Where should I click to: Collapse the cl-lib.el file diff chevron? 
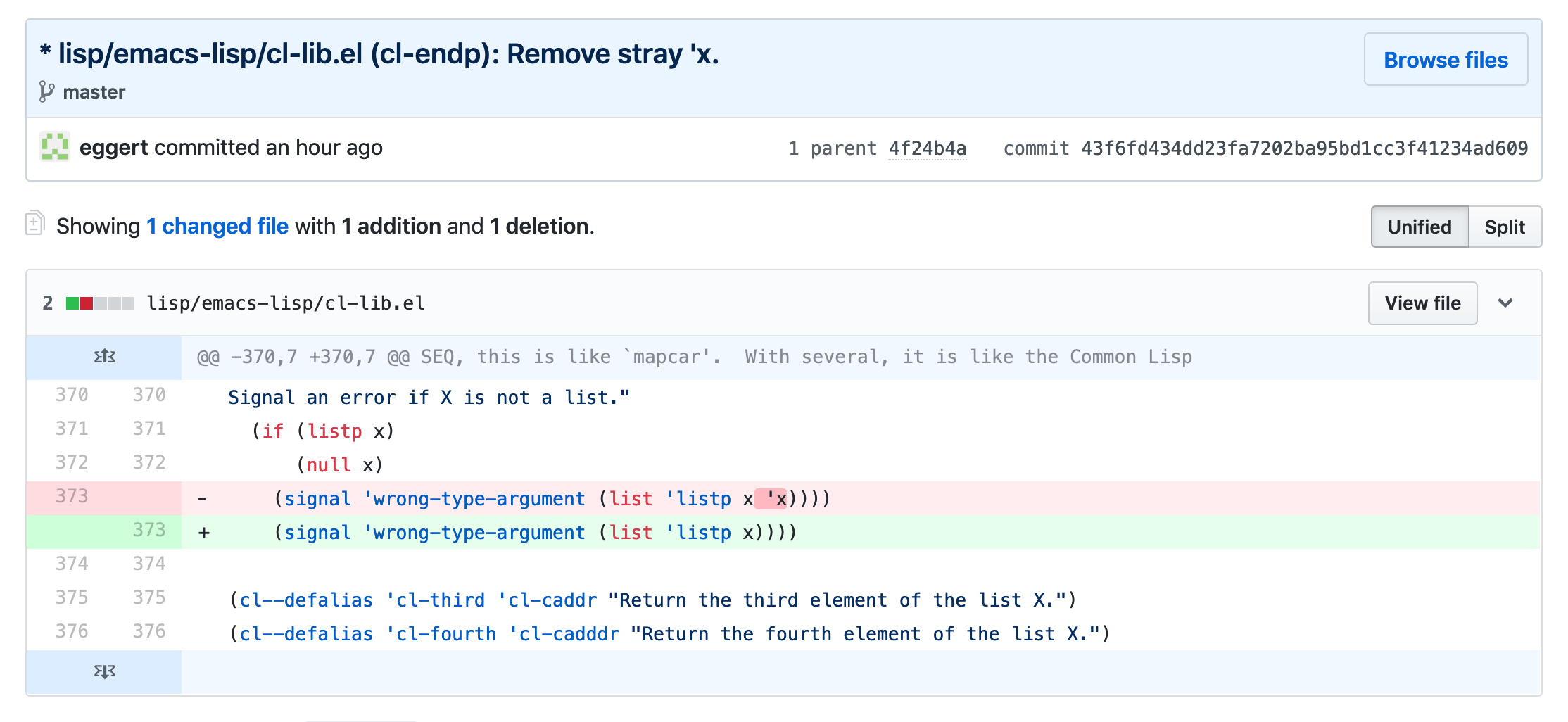[x=1505, y=303]
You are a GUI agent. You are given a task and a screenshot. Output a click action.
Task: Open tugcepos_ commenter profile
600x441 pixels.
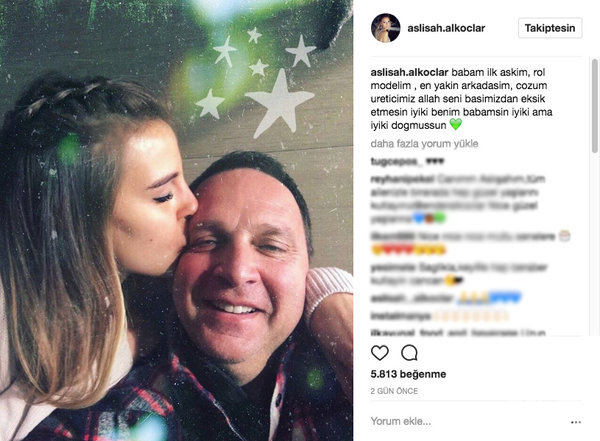coord(393,162)
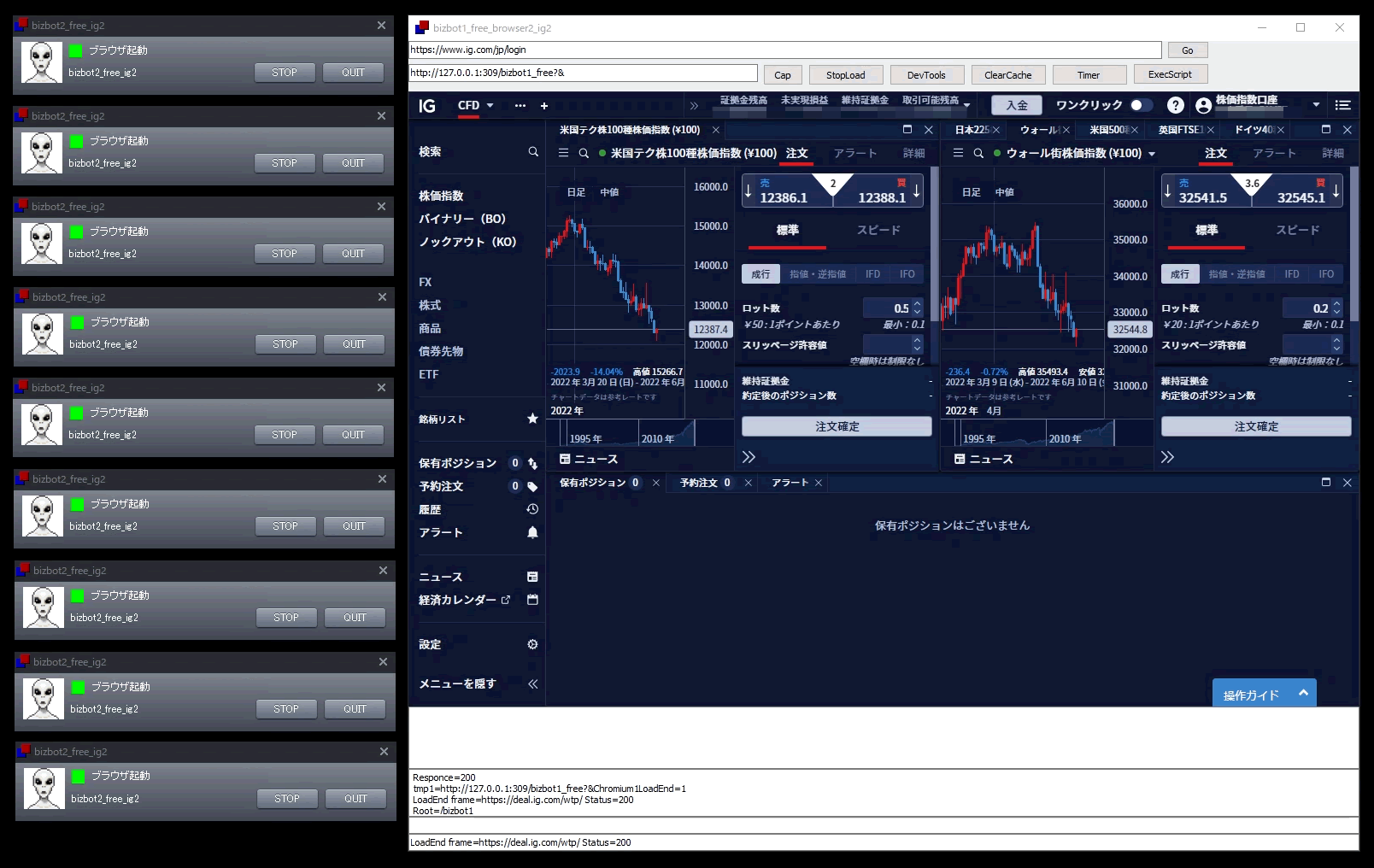Open the history clock icon
Viewport: 1374px width, 868px height.
click(532, 509)
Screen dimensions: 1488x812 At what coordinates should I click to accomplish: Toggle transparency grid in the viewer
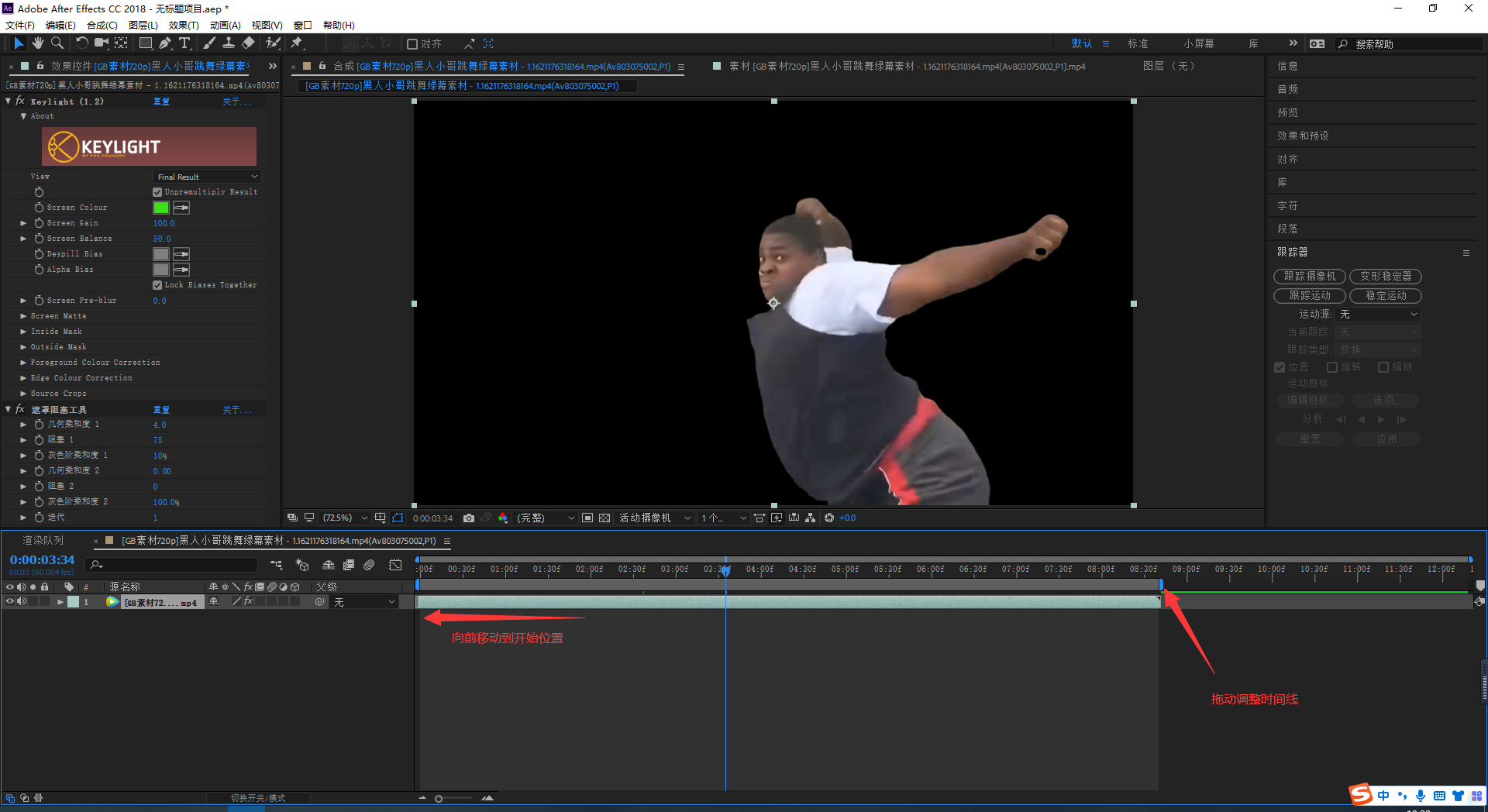coord(604,518)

:::

• _PROBLEM_
Copy out the preceding entries without a single change, leaving out the pictures.

• _SOLVED EXERCISE_
Where should I click to: Collapse the cl-lib.el file diff chevron? 
[x=1505, y=303]
You are a GUI agent. You are given a task and a screenshot. Output a click action.
Task: Open tugcepos_ commenter profile
600x441 pixels.
coord(393,162)
Open the history clock icon
Viewport: 1374px width, 868px height.
click(532, 509)
Screen dimensions: 1488x812 At what coordinates should I click to accomplish: Toggle transparency grid in the viewer
coord(604,518)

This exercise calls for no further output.